Tornado (and Python 3.4 Tulip) chose explicit yield control model; in contrast to gevent that does socket monkey-patching and async behind the scenes. I.e. every time you want to give up (=yield) control to let your program to do something else other than handling the current request, you need to specify it explicitly.

Thus, using run_sync will convert your program to one-request-at-a-time thing. Tornado will do nothing else while waiting for your synchronous get to complete.

So back to Torando - your get (or post, etc) methods needs to return future. Tornado will wait until future resolved and finalize the response (while the future is being resolved your code is supposed to use self.write to return something to the client).

In the nutshell, if I remove all the exception and corner-cases handling from gen.coroutine, here what it does:

def coroutine(func):
    def wrapper(*args, **kwargs):
        future = Future()
        gen = func(*args, **kwargs)
        Runner(future, gen)
        return future
    return wrapper

class Runner:
    def __init__(self, retult_future, gen):
        self.ioloop = IOLoop.instance()
        self.gen = gen
        self.result_future = result_future
        future = next(gen)
        self.ioloop.add_future(future, self.run)

    def run(self, future):
        while True:
            value = future.result()
            try:
                future = self.gen.send(value)
            except (StopIteration, Return) as e:
                self.result_future.set_result(e.value)
            self.ioloop.add_future(future, self.run)

You may notice that this code is conceptually to yield from in python 3.3+. Just it was written long time before it.
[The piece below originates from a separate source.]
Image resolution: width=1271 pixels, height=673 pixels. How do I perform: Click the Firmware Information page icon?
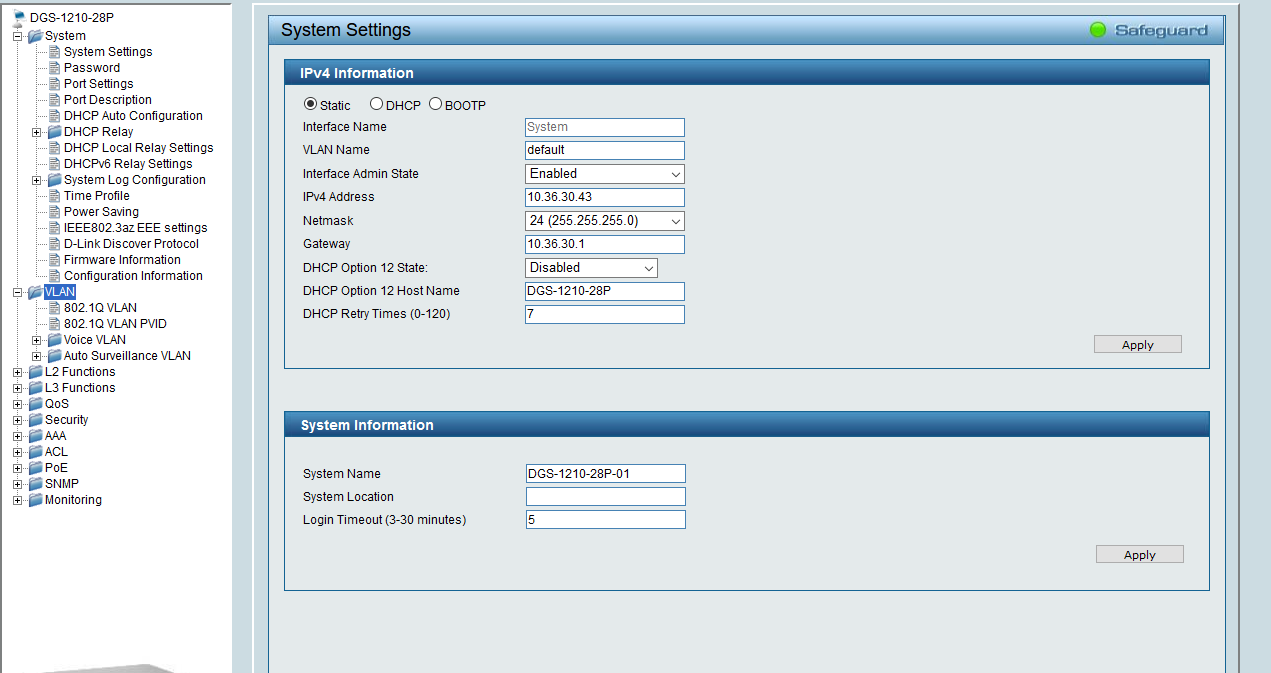[x=55, y=260]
Bottom line - you'll have instrument all of the peewee code with yields. So armed with the above knowledge, peewee should be instrumented as the following (conceptual) example:

class TestHandler(RequestHandler):
    @gen.coroutine
    def post(self, name):
        user = User(name=name)
        yield user.save()

class User(Model):
    name = ...

class Model:
    @gen.coroutine
    def save(self):
        sql = self.compile_sql()
        cursor = yield self.db.execute_sql(sql)
        # update self using cursor data

class DB:
    @gen.coroutine
    def connect(self):
        self.pool = momoko.Pool()
        yield self.pool.connect()

    @gen.coroutine
    def execute_sql(self, sql):
        cursor = yield self.pool.execute(sql)
        raise Return(cursor)

If you are using Python 3.3+, you can save some lines using yield from:

class TestHandler(RequestHandler):
    @gen.coroutine
    def post(self, name):
        user = User(name=name)
        yield from user.save()

class User(Model):
    name = ...

class Model:
    def save(self):
        sql = self.compile_sql()
        cursor = yield from self.db.execute_sql(sql)
        # update self using cursor data

class DB:
    def connect(self):
        self.pool = momoko.Pool()
        yield self.pool.connect()

    def execute_sql(self, sql):
        cursor = yield from self.pool.execute(sql)
        return cursor

This is more generic. I.e. not Tornado specific and should work with Python3.4 asyncio as well once Tornado and asyncio agree on a compatible Future object. However the drawback is that a user needs to read a function code to know whether it's async or sync. That's why async def and await were introduced in Python 3.5. So in Python 3.5 the Model class from above code would look like:

class Model:
    async def save(self):
        sql = self.compile_sql()
        cursor = await self.db.execute_sql(sql)
        # update self using cursor data

Thus a user knows right away that save is async method and you need to await it.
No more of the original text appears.